Edit the items below so that every "Where should I click to" reads "Where do I click to", and leave everything else as it is.

##############################

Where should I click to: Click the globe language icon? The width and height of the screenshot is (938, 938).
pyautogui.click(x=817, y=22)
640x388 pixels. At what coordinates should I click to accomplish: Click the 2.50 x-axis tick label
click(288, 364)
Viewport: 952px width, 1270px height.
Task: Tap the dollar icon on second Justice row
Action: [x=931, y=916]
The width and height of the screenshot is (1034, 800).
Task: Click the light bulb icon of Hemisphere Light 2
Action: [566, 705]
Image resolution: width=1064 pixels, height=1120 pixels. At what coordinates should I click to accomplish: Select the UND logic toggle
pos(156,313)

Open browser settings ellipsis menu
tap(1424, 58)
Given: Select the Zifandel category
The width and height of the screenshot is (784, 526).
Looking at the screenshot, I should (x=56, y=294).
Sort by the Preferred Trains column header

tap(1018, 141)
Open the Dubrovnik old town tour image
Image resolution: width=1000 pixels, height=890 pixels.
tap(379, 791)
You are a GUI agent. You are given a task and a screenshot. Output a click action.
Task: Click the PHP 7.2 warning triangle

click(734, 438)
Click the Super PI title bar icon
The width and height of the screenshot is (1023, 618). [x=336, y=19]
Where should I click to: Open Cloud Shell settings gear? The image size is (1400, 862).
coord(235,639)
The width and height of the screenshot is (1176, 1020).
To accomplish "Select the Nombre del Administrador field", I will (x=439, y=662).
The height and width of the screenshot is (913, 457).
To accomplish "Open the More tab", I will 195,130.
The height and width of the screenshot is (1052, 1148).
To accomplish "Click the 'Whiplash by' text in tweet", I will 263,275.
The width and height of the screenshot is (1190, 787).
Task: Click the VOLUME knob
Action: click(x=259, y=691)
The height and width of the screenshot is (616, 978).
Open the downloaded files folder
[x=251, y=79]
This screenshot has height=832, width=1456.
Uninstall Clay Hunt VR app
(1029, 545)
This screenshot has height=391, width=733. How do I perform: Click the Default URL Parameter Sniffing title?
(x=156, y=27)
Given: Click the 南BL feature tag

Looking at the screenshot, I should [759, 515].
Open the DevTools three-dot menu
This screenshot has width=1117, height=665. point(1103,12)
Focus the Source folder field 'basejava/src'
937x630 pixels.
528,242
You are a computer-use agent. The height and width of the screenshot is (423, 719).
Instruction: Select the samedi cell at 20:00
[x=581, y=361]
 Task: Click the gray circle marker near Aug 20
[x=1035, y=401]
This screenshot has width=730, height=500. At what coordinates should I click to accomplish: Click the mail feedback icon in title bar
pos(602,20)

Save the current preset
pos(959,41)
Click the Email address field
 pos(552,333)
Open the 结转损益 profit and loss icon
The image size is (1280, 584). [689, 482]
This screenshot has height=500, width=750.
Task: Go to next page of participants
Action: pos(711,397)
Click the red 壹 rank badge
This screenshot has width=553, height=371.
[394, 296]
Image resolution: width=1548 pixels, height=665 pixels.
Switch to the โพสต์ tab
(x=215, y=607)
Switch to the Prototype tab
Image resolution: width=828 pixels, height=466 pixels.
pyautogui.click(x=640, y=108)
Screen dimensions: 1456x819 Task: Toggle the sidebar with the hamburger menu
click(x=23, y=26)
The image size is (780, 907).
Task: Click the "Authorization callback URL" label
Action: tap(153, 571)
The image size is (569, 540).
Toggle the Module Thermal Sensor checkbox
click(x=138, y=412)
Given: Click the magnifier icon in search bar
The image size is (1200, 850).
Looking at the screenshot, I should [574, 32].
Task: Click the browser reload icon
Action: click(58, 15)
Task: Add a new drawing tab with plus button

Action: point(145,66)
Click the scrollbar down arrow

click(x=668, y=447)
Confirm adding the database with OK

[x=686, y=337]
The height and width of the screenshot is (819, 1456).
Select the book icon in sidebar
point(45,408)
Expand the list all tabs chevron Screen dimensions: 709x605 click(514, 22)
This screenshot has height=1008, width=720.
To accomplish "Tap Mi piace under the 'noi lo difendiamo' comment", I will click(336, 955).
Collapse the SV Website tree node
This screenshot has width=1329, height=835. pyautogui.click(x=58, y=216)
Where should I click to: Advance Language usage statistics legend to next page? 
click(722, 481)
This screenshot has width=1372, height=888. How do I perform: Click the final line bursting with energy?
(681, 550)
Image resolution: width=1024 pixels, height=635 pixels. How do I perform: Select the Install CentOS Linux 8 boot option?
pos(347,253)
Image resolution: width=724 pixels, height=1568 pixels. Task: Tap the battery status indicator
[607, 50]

##############################

* SOLVED EXERCISE:
Where do I click to: Click the globe language icon? The width and height of the screenshot is (938, 938).
pyautogui.click(x=817, y=22)
640x388 pixels. At what coordinates should I click to accomplish: Click the 2.50 x-axis tick label
click(288, 364)
Viewport: 952px width, 1270px height.
Task: Tap the dollar icon on second Justice row
Action: [x=931, y=916]
The width and height of the screenshot is (1034, 800).
Task: Click the light bulb icon of Hemisphere Light 2
Action: [566, 705]
Image resolution: width=1064 pixels, height=1120 pixels. At what coordinates should I click to accomplish: Select the UND logic toggle
pos(156,313)

Open browser settings ellipsis menu
tap(1424, 58)
Given: Select the Zifandel category
The width and height of the screenshot is (784, 526).
Looking at the screenshot, I should (x=56, y=294).
Sort by the Preferred Trains column header

tap(1018, 141)
Open the Dubrovnik old town tour image
Image resolution: width=1000 pixels, height=890 pixels.
tap(379, 791)
You are a GUI agent. You are given a task and a screenshot. Output a click action.
Task: Click the PHP 7.2 warning triangle

click(734, 438)
Click the Super PI title bar icon
The width and height of the screenshot is (1023, 618). [x=336, y=19]
Where do I click to: Open Cloud Shell settings gear? The image size is (1400, 862).
coord(235,639)
The width and height of the screenshot is (1176, 1020).
To accomplish "Select the Nombre del Administrador field", I will (x=439, y=662).
The height and width of the screenshot is (913, 457).
To accomplish "Open the More tab", I will 195,130.
The height and width of the screenshot is (1052, 1148).
To accomplish "Click the 'Whiplash by' text in tweet", I will 263,275.
The width and height of the screenshot is (1190, 787).
Task: Click the VOLUME knob
Action: click(x=259, y=691)
The height and width of the screenshot is (616, 978).
Open the downloaded files folder
[x=251, y=79]
This screenshot has height=832, width=1456.
Uninstall Clay Hunt VR app
(1029, 545)
This screenshot has height=391, width=733. How do I perform: Click the Default URL Parameter Sniffing title?
(x=156, y=27)
Given: Click the 南BL feature tag

Looking at the screenshot, I should [759, 515].
Open the DevTools three-dot menu
This screenshot has width=1117, height=665. point(1103,12)
Focus the Source folder field 'basejava/src'
937x630 pixels.
528,242
You are a computer-use agent. The height and width of the screenshot is (423, 719).
Instruction: Select the samedi cell at 20:00
[x=581, y=361]
 Task: Click the gray circle marker near Aug 20
[x=1035, y=401]
This screenshot has width=730, height=500. At what coordinates should I click to accomplish: Click the mail feedback icon in title bar
pos(602,20)

Save the current preset
pos(959,41)
Click the Email address field
 pos(552,333)
Open the 结转损益 profit and loss icon
The image size is (1280, 584). [689, 482]
This screenshot has height=500, width=750.
Task: Go to next page of participants
Action: pos(711,397)
Click the red 壹 rank badge
This screenshot has width=553, height=371.
[394, 296]
Image resolution: width=1548 pixels, height=665 pixels.
Switch to the โพสต์ tab
(x=215, y=607)
Switch to the Prototype tab
Image resolution: width=828 pixels, height=466 pixels.
pyautogui.click(x=640, y=108)
Screen dimensions: 1456x819 Task: Toggle the sidebar with the hamburger menu
click(x=23, y=26)
The image size is (780, 907).
Task: Click the "Authorization callback URL" label
Action: tap(153, 571)
The image size is (569, 540).
Toggle the Module Thermal Sensor checkbox
click(x=138, y=412)
Given: Click the magnifier icon in search bar
The image size is (1200, 850).
Looking at the screenshot, I should [574, 32].
Task: Click the browser reload icon
Action: click(58, 15)
Task: Add a new drawing tab with plus button

Action: point(145,66)
Click the scrollbar down arrow

click(x=668, y=447)
Confirm adding the database with OK

[x=686, y=337]
The height and width of the screenshot is (819, 1456).
Select the book icon in sidebar
point(45,408)
Expand the list all tabs chevron Screen dimensions: 709x605 click(514, 22)
This screenshot has height=1008, width=720.
To accomplish "Tap Mi piace under the 'noi lo difendiamo' comment", I will click(336, 955).
Collapse the SV Website tree node
This screenshot has width=1329, height=835. pyautogui.click(x=58, y=216)
Where do I click to: Advance Language usage statistics legend to next page? 
click(722, 481)
This screenshot has width=1372, height=888. How do I perform: Click the final line bursting with energy?
(681, 550)
Image resolution: width=1024 pixels, height=635 pixels. How do I perform: Select the Install CentOS Linux 8 boot option?
pos(347,253)
Image resolution: width=724 pixels, height=1568 pixels. Task: Tap the battery status indicator
[607, 50]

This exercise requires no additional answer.